Verilen metin:
■ ■ ■

YAZARLAR

İklim grevine çağrı

Beyaz ve uzaktan çok sevimli kutup ayısı ölmesin diye greve çağırıyoruz. Yalan bu tabii ki. Kutup ayısının öleceği değil, bizim öldüğümüzü söylemekten kaçınmamız yalan. Eski İstanbul yangınları gibi, tutuşan evleri seyretmek için, her tarafa hakim bir tepeye tırmanıp, nargilelerimizin eşliğinde, dünyayı seyrediyoruz. Ne görkemli yanıyor ama dünya değil mi?

Zeyno’yu yarın okula göndermiyoruz. Grev var katılır mısın, diye önce soracağız tabii. İklim değişikliği nedeniyle, Kutuplarda buzlar eriyor, kutup ayıları ölüyor, gibi şeyler söyleriz herhalde. Sonra sorarız çok muhtemel. Zaten katılır hemen. Yoksa bütün gerçekleri söylemeyiz çünkü henüz beş yaşında bile değil. Kızım bak dünya sana kalmayacak. 2030’a kadar devletler, devlet başkanları, maliye bakanları, kalkınma bakanları filan yani topyekûn şu iktidar denilen şey, yani alçaklığın evrensel tarihi, yeni bir karar almazsa dünya geri dönüşsüz bir şekilde yok olacak diyemeyiz. Yüreğimiz el vermez, bu kadar gerçek konuşmaya.

Bütün insanlık gibi yapıp, sanki hiçbir şey olmayacak gibi davranabiliriz ancak. Duyarlıysak, -hassas terazi duyarlılığı bu- çöpleri ayırıp atarız, plastik ambalajları metal kutularla iç içe koymayız mesela, musluklar damlamasın diye contalarını değiştirir ve balkonda çiçek sularız.

■ ■ ■

Veriler:

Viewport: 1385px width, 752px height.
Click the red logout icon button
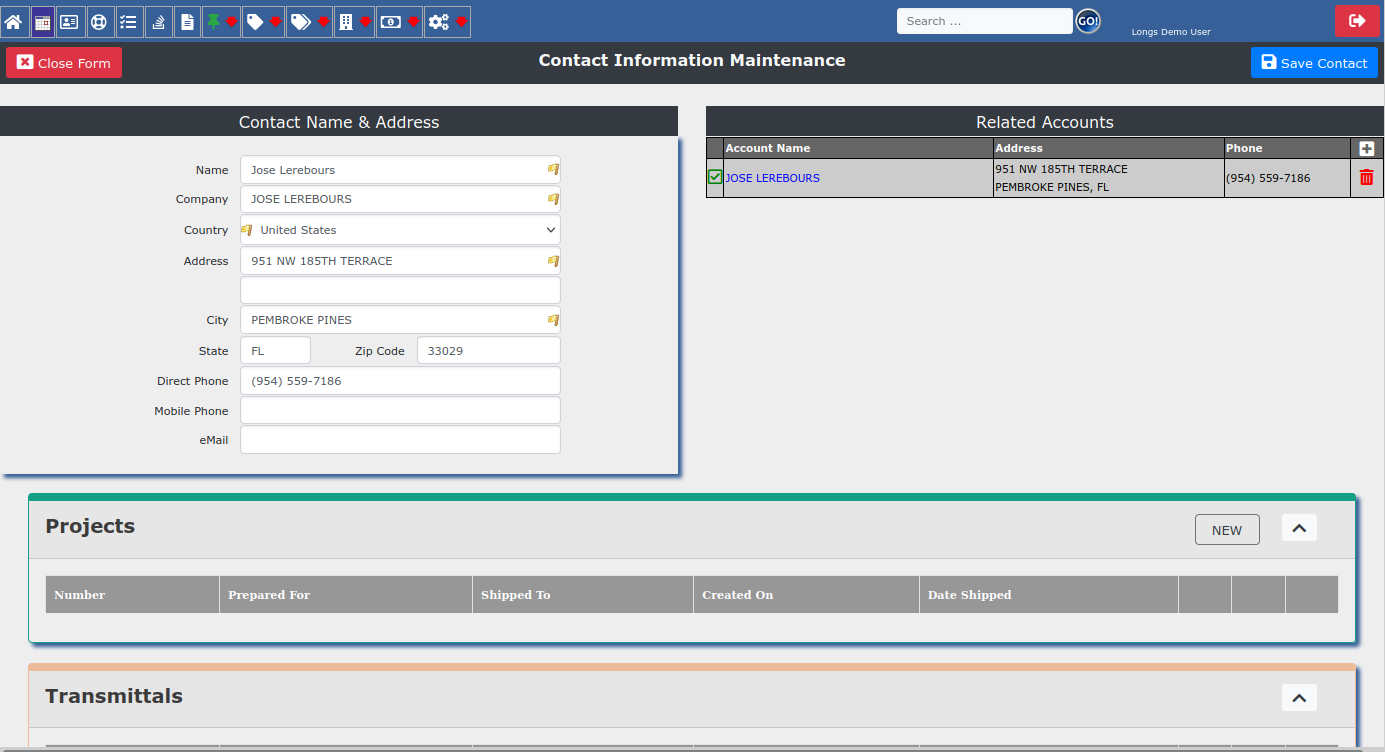(x=1356, y=21)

■ ■ ■

Verilen görev A:
İklim grevi yazısına göre şu soruları cevapla:
(i) Zeyno kaç yaşında?
(ii) Devletler hangi yıla kadar yeni bir karar almazsa dünya geri dönüşsüz bir şekilde yok olacak?
(iii) Musluklar damlamasın diye neleri değiştirilir?
Verilen görev B:
İklim grevi yazısında "Bütün insanlık gibi" sözlerinden "balkonda çiçek sularız." sözlerine kadar uzanan kısmı, "çöpleri" yerine "atıkları" koyarak yeniden yaz.
Verilen görev C:
İklim grevi yazısının devamını yaz.
Buradaki malzemenin bu işle hiçbir ilgisi yok.

Yazılı cevap A:
(i) Henüz beş yaşında bile değil.
(ii) 2030'a kadar.
(iii) Contaları.

Yazılı cevap B:
Bütün insanlık gibi yapıp, sanki hiçbir şey olmayacak gibi davranabiliriz ancak. Duyarlıysak, -hassas terazi duyarlılığı bu- atıkları ayırıp atarız, plastik ambalajları metal kutularla iç içe koymayız mesela, musluklar damlamasın diye contalarını değiştirir ve balkonda çiçek sularız.

Yazılı cevap C:
Bir kutup ayısı resmi gösterebiliriz, ayaklarının altından buzların eridiği. Yoksa kuraklıktan çatlamış toprağın üzerinde kemiklerinden ibaret bir Afrikalı çocuk resmi göstermek çok gaddarca. Zaten biz de bakmıyoruz böyle resimlere. En fazla yardım kutularına bozuk para atıp, iklim zekâtı vermenin vicdani rahatlığı içinde sonumuzu bekliyoruz. Sonra ‘Aa havalar niye bozuldu bu kadar’ diye hayıflanıyoruz klimaların sağladığı serinlikte, dikey çöllerin, yani gökdelenlerin enerji emici ferahlığında yükselen ve alçalan borsa rakamlarını, döviz fiyatlarını ve ne kadar muasır olduğumuzu konuşuruz.

15 yaşındaki İsveçli grev çağırıcısı Greta Thunberg bu hafta Birleşmiş Milletler toplantısında konuştu: ‘Popüler olmak benim umurumda değil. İklim adaleti ve yaşayan bir gezegen benim umurumda. Oldukça az sayıda insan muazzam miktarda para kazanma fırsatlarını kaybetmesin diye medeniyetimiz feda ediliyor. Benimki gibi ülkelerde yaşayan zengin insanlar lüks içerisinde yaşayabilsin diye biyosferimiz feda ediliyor. Birkaç kişinin lüksünü ödeyen şey birçok kişinin acısıdır. 2078 yılında 75'inci yaş günümü kutlayacağım. Çocuklarım olursa belki o günü benle geçirecekler, belki bana sizi soracaklar, belki harekete geçmek için hâlâ vakit varken neden hiçbir şey yapmadığınızı soracaklar. Çocuklarınızı her şeyden çok sevdiğinizi söylüyorsunuz ama böyle olmasına rağmen onların gözleri önünde geleceklerini çalıyorsunuz. Politik olarak neyin mümkün olduğunu konuşmak yerine yapılması gerekenlere odaklanmadığınız sürece umut yok…’

Beyaz ve uzaktan çok sevimli kutup ayısı ölmesin diye greve çağırıyoruz. Yalan bu tabii ki. Kutup ayısının öleceği değil, bizim öldüğümüzü söylemekten kaçınmamız yalan. Eski İstanbul yangınları gibi, tutuşan evleri seyretmek için, her tarafa hakim bir tepeye tırmanıp, nargilelerimizin eşliğinde, dünyayı seyrediyoruz. Ne görkemli yanıyor ama dünya değil mi?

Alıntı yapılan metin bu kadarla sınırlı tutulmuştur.